Delasa, which brokered the sale, was appointed by the vendors to run a marketing campaign for the property last year. Mr Karamjit Singh, chief executive of Delasa said, “The property had attracted interest from a wide-ranging profile of buyers. This property was uniquely positioned as an income generating asset while feeding well into the strong overall private residential market. It was found to serve well as a form of landbank with its freehold tenure for future redevelopment. It is also one of the very few serviced apartment developments offered for sale, which appealed to investors who are confident with the recovery of the travel and hospitality sector post-pandemic”.

The purchasers are understood to be looking to maintain the serviced apartment operations.
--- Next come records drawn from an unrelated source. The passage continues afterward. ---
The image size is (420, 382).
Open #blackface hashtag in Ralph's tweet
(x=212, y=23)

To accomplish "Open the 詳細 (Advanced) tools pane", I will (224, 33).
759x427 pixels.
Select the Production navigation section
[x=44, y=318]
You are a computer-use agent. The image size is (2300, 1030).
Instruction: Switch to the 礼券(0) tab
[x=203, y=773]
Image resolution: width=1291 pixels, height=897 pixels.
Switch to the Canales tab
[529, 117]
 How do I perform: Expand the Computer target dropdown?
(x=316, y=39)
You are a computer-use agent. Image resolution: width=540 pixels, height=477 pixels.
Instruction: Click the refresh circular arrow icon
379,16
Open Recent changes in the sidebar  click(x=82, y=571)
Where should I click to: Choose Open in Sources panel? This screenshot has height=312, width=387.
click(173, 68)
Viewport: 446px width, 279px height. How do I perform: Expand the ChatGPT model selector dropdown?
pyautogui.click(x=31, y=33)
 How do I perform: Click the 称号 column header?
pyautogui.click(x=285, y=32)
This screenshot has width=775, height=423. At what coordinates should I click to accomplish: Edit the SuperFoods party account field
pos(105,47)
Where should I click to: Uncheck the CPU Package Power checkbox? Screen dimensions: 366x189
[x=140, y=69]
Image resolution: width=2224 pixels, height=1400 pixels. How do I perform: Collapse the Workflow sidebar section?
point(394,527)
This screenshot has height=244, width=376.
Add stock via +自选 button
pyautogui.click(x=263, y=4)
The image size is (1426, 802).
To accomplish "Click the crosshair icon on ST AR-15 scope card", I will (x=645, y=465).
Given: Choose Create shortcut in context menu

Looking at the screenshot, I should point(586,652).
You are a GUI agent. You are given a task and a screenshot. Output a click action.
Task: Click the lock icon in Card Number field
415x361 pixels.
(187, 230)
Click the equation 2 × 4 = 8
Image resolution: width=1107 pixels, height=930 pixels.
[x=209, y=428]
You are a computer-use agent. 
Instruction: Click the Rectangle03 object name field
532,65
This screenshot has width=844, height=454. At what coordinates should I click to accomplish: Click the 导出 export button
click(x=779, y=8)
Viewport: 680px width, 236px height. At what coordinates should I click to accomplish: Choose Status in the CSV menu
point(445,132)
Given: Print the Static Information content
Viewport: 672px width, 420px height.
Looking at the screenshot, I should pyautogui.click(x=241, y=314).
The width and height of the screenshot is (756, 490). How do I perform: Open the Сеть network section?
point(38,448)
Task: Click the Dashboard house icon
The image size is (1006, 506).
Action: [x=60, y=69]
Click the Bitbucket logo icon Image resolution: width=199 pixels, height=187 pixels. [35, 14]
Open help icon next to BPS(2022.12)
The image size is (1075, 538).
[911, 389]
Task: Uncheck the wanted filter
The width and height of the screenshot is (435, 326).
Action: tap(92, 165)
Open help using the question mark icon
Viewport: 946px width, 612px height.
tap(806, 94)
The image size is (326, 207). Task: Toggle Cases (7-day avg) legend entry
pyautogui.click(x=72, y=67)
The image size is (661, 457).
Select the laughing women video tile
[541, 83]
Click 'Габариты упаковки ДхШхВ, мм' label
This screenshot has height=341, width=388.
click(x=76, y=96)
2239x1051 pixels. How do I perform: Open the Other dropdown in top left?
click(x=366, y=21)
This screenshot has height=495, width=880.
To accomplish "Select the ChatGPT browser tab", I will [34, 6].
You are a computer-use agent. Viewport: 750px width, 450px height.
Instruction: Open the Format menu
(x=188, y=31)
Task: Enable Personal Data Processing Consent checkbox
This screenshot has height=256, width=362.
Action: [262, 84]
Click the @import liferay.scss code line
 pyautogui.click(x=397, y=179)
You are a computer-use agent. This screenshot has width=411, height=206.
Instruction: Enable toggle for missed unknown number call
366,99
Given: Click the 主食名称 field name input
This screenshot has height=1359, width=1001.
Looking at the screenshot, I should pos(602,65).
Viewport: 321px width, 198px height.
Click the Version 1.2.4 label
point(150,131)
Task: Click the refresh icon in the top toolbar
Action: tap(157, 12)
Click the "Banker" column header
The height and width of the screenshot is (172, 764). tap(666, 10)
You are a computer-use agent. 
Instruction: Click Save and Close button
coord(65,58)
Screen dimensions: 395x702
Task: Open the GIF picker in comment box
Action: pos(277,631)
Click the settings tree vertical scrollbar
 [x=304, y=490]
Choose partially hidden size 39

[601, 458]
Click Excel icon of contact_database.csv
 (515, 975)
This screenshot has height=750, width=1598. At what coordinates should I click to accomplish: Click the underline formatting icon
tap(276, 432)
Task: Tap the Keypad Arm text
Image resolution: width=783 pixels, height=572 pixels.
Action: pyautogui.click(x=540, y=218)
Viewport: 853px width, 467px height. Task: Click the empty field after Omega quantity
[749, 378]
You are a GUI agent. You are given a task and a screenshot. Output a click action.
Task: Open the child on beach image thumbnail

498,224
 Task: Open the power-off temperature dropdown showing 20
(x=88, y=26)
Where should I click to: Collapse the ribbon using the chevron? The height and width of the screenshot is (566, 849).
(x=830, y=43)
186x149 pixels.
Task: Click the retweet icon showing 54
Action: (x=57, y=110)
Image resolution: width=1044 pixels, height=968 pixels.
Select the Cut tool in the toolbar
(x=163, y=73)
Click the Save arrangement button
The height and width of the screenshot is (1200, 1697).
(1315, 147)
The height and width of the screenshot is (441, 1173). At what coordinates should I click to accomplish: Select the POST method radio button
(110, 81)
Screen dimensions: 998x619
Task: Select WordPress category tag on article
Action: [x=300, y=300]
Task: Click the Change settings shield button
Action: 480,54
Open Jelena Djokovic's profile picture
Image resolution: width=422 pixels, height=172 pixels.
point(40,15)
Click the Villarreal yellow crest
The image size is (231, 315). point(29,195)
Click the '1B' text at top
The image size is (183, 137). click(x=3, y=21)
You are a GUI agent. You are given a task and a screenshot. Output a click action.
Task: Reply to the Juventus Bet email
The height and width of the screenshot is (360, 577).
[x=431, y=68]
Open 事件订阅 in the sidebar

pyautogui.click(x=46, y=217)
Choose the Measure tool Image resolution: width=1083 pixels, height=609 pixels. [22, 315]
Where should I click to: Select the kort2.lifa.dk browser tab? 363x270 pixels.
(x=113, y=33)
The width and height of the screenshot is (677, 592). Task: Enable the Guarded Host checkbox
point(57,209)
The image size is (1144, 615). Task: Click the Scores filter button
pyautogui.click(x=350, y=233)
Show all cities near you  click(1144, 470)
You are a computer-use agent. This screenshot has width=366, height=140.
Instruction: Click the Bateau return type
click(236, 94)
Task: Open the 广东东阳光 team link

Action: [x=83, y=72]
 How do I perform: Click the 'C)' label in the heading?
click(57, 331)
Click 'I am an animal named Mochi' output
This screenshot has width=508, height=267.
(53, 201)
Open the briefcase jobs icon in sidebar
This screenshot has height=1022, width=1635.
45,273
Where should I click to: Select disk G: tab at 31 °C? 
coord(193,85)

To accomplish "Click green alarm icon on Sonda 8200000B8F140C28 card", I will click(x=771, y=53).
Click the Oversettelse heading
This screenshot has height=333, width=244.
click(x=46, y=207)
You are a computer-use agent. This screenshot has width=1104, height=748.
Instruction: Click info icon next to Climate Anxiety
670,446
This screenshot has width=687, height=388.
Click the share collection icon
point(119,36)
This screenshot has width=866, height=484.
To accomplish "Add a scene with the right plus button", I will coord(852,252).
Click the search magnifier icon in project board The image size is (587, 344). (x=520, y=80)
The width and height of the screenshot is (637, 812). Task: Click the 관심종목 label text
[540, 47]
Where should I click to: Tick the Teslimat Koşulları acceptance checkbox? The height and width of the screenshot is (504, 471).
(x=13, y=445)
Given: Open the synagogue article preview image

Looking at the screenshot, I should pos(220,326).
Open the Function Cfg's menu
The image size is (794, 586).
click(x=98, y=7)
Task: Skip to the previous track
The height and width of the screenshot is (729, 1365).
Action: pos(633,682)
Located a short walk to the Novena MRT station and premium private healthcare providers like Mount Elizabeth Novena Hospital, Tan Tock Seng Hospital and the neighbouring cluster of specialist medical centres, 12 On Shan is the only full-fledged serviced apartment building located within the immediate vicinity of the fast developing 17-hectare Health City Novena.

“Now that travel restrictions are being eased and with the opening of international borders, Singapore’s hospitality assets would stand to benefit from the resumption of leisure and medical tourism,” said Mr Singh.